First announced officially towards the end of 1996, the Extensible Markup Language (XML) has gained momentum during the course of 1997. This especially, because some of the submissions to the W3C are based on XML. What's more is that at the beginning of 1998 the members of W3C will decide upon the finished Proposed Recommendation and, the W3C draft of XML-Style is in the making, too (for an introduction into XML see the article by Ingo Macherius).
One of the major differences between XML and the Hypertext Markup Language (HTML) is that XML isn't limited to a finite set of elements.
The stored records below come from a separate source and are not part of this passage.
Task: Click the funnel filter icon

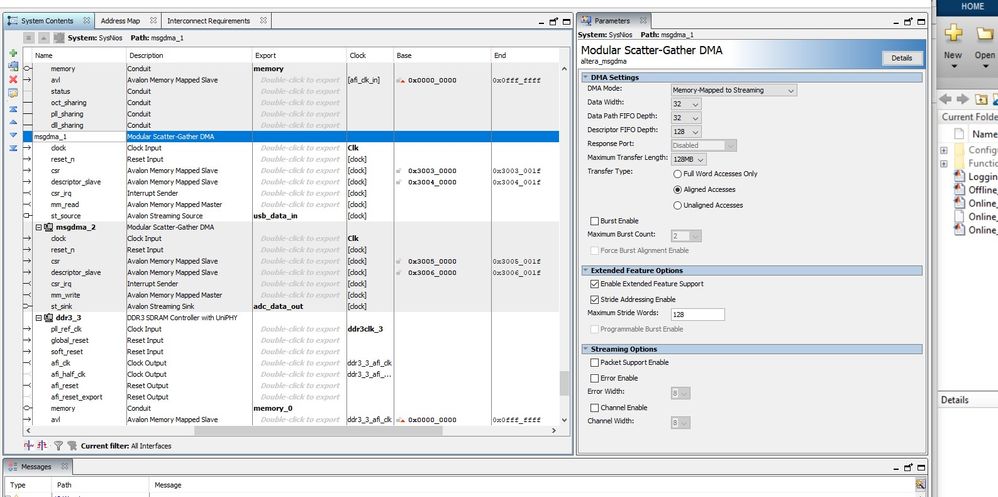Action: (59, 446)
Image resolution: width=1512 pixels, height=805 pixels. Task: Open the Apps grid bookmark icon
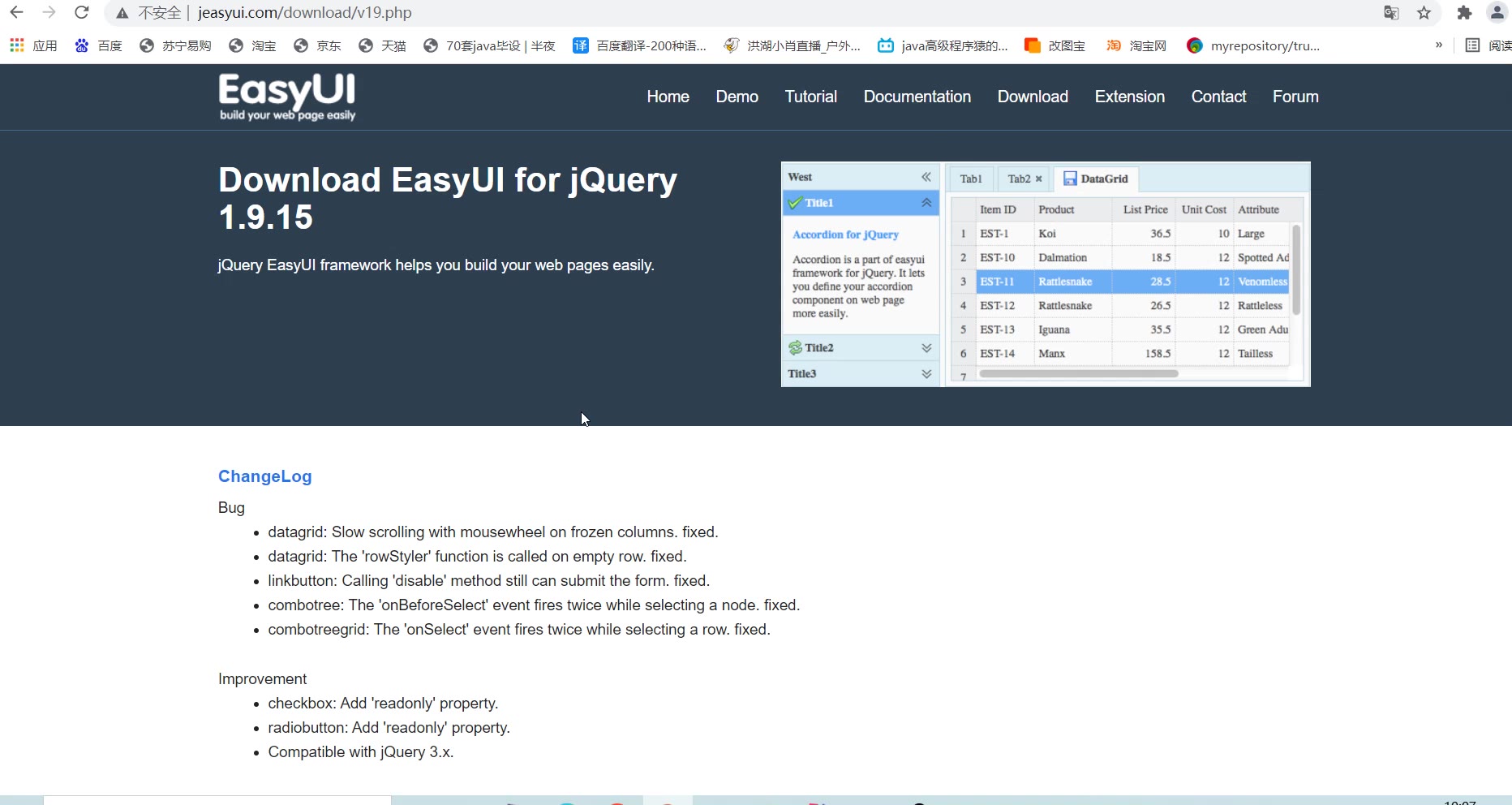[17, 45]
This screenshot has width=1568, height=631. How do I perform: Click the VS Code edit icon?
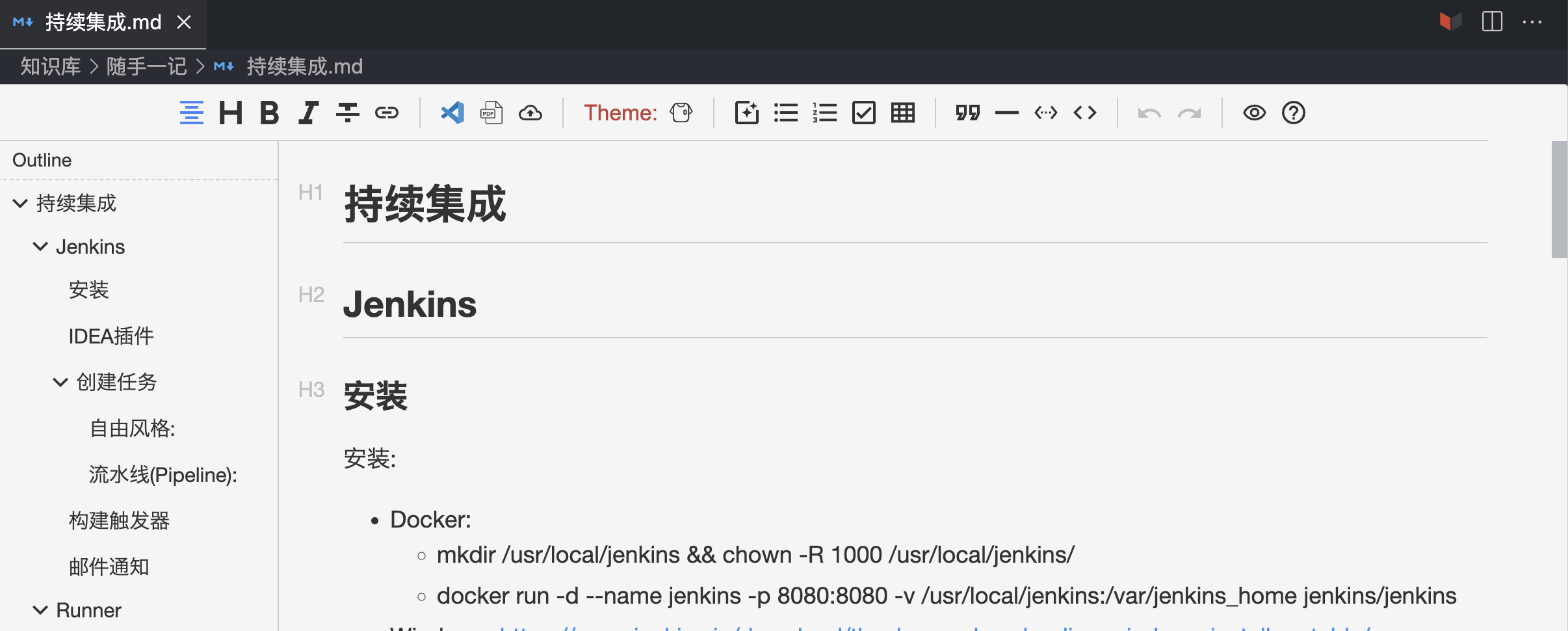(x=452, y=113)
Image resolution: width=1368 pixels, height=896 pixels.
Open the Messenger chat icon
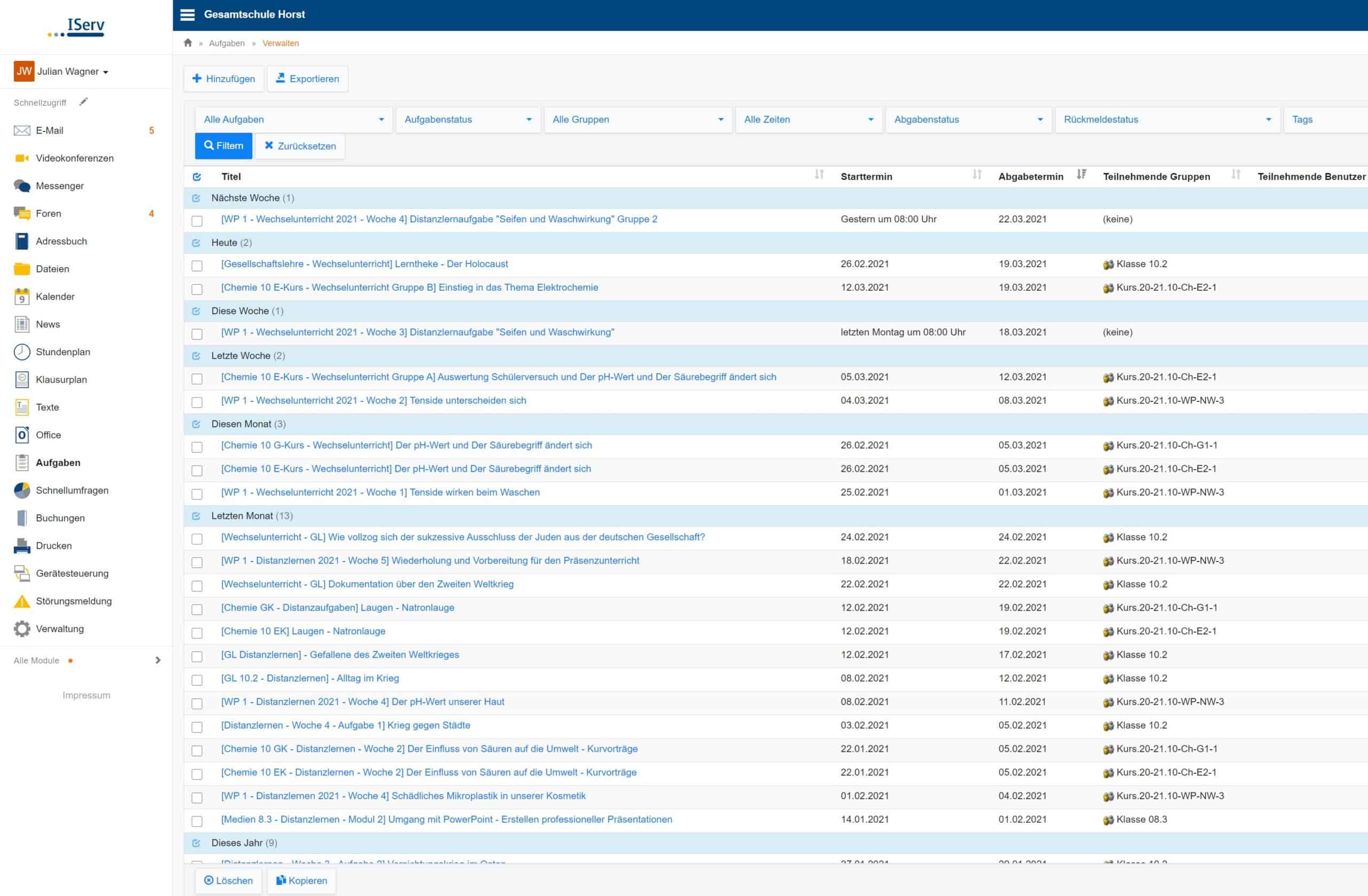coord(22,185)
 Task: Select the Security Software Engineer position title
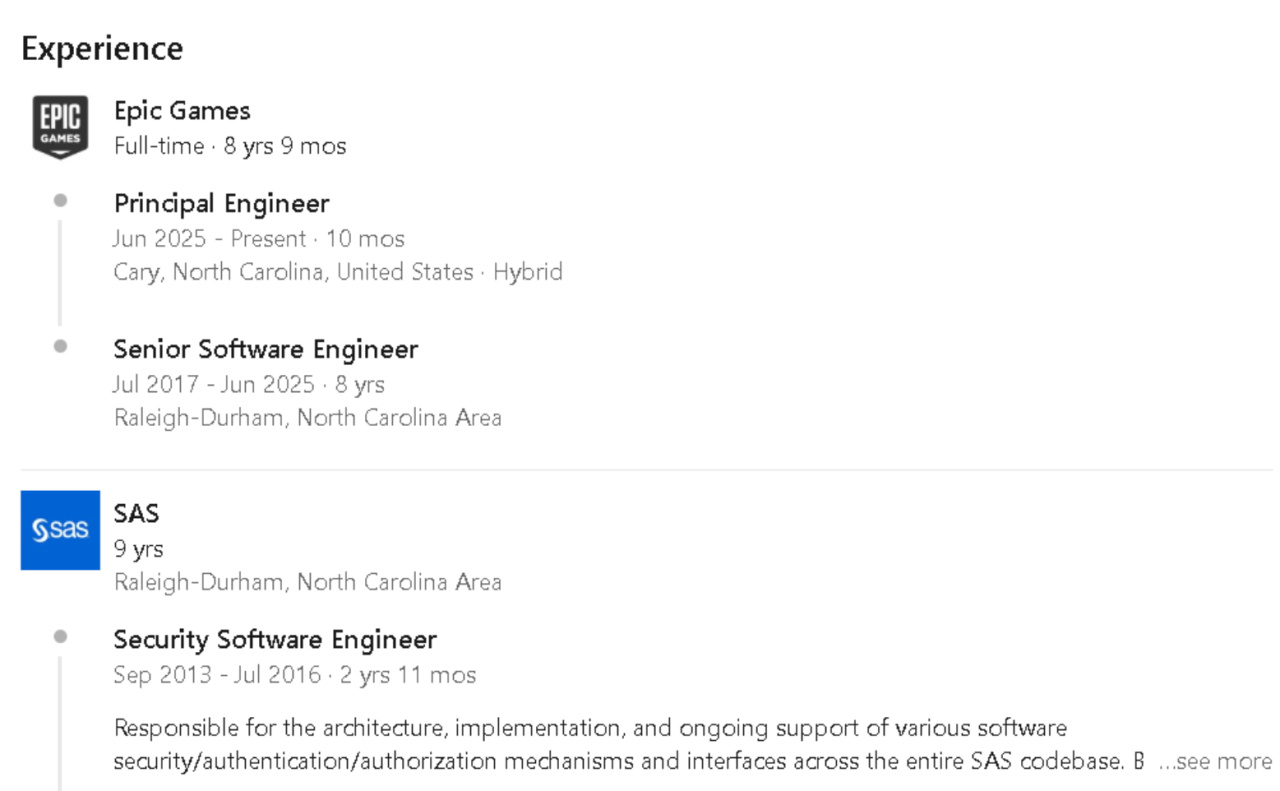275,640
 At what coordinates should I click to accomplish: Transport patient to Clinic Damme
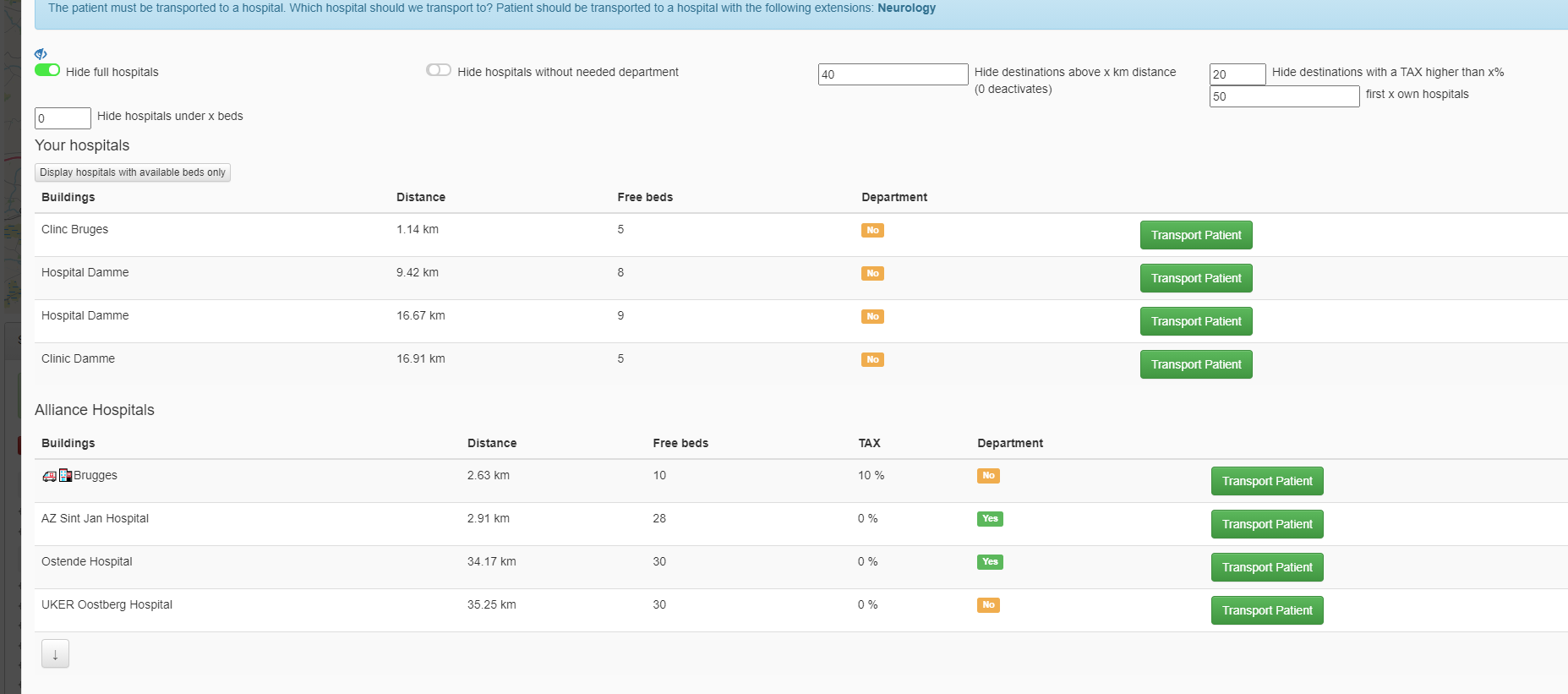(x=1196, y=364)
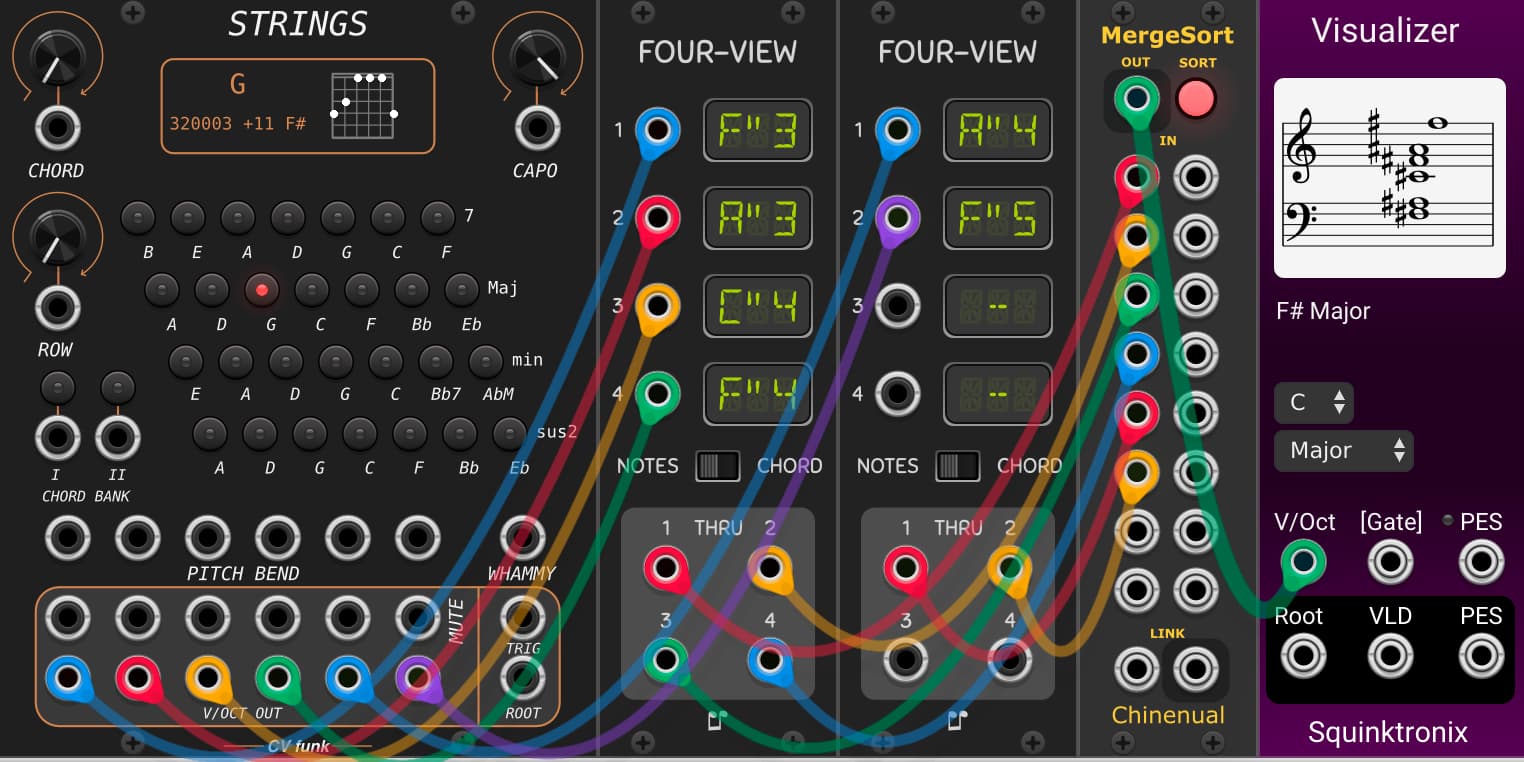Viewport: 1524px width, 762px height.
Task: Click the CAPO input jack
Action: [537, 128]
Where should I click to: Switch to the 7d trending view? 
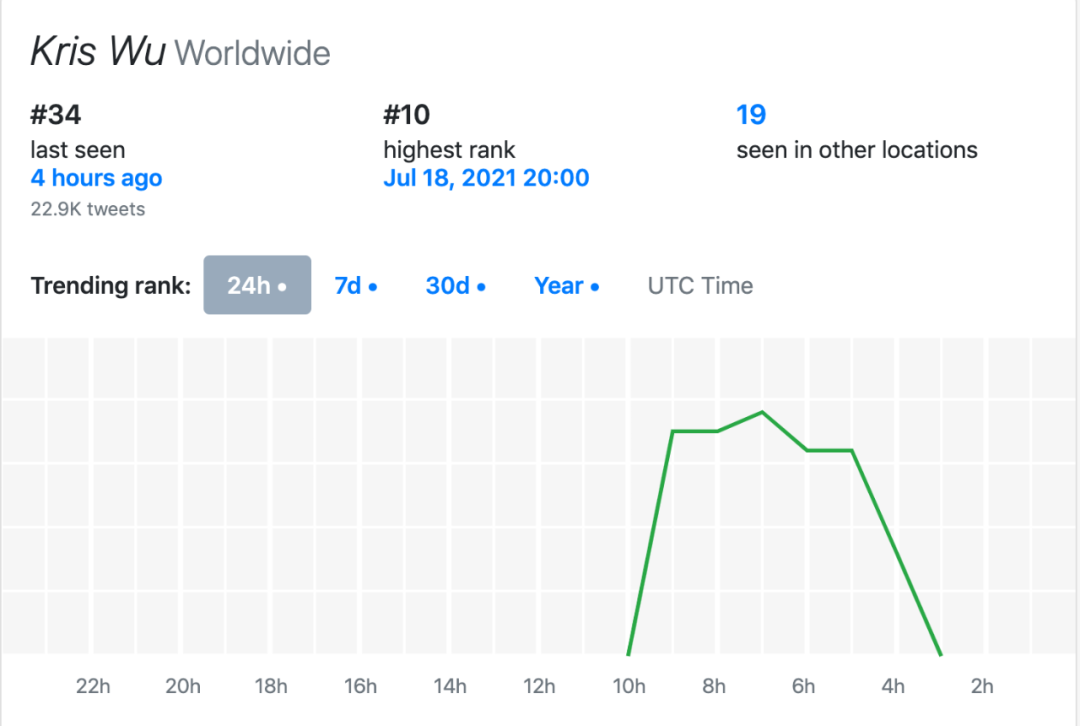pos(355,286)
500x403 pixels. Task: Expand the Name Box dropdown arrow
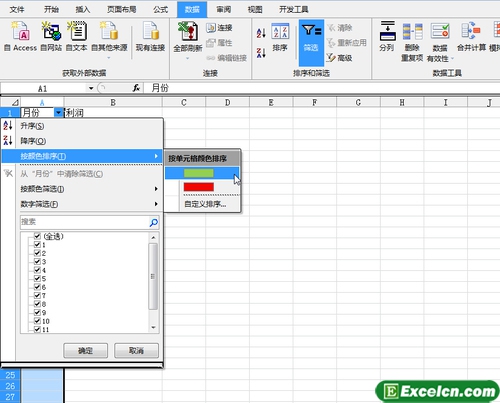click(x=91, y=88)
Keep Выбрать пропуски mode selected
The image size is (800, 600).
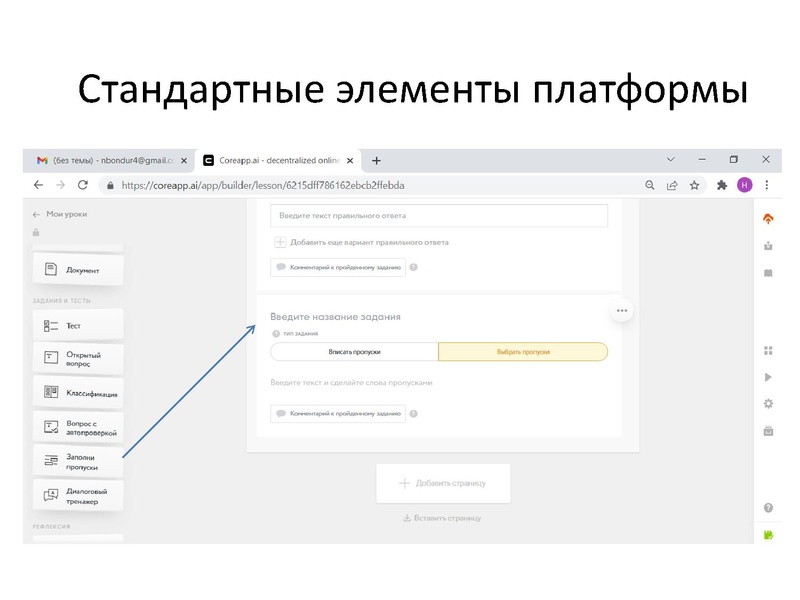pos(521,352)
Although there are extensions to the HTML standard, they are browser specific (IE: MARQUEE; Navigator: BLINK) and, by far not all browsers interpret them (frames, for instance, have made it to general acceptance). XML, on the other hand, being a subset of SGML, can handle any number of element types; reading a document type definition (DTD) makes the elements known to an XML-enabled browser.
You can write your own DTD, although it might turn out not being as easy to do as writing common HTML. And, in such element types as well as in their attributes, you can store so-called metadata (data about data). The following - admittedly rather short and rudimentary - listing shows, what can be done just by namig the element types in a way everyone understands:
<address><name><firstname>Manfred</firstname><surname>Ehrlich</surname></name><email>me@xyz_company.de</email><wpage>http://www.xyz_company.de/people/me/</wpage></address>
What catches the eye (hopefully), is that the element types have descriptive names; only wpage isn't really evident. Additionally the listing shows that elements can be nested, albeit more rigidly than in HTML: literally, containers are not allowed to overlap. Instead, the first one (address) entirely contains the other(s). As an alternative to the listing above you can encode something like an address with attributes, as the next listing shows:
<adresse id="Manfred_Ehrlich" vorname="Manfred" name="Ehrlich" email="me@xyz_company.de" wpage="http://www.xyz_company.de/lpeople/me/" />
>'. In a case like this the element must include a slash ("/") right before the closing bracket (">"), because otherwise, XML would definitely expect an end tag (compulsary). XML documents are displayed using a style sheet (which is missing here) and a back-end processor. Within style sheets authors can define, amongst other possibilities, which parts of a document are to be displayed - and which aren't. An article regaring XML's style mechanism will be published in a forthcoming issue of iX - once a standard is agreed upon ...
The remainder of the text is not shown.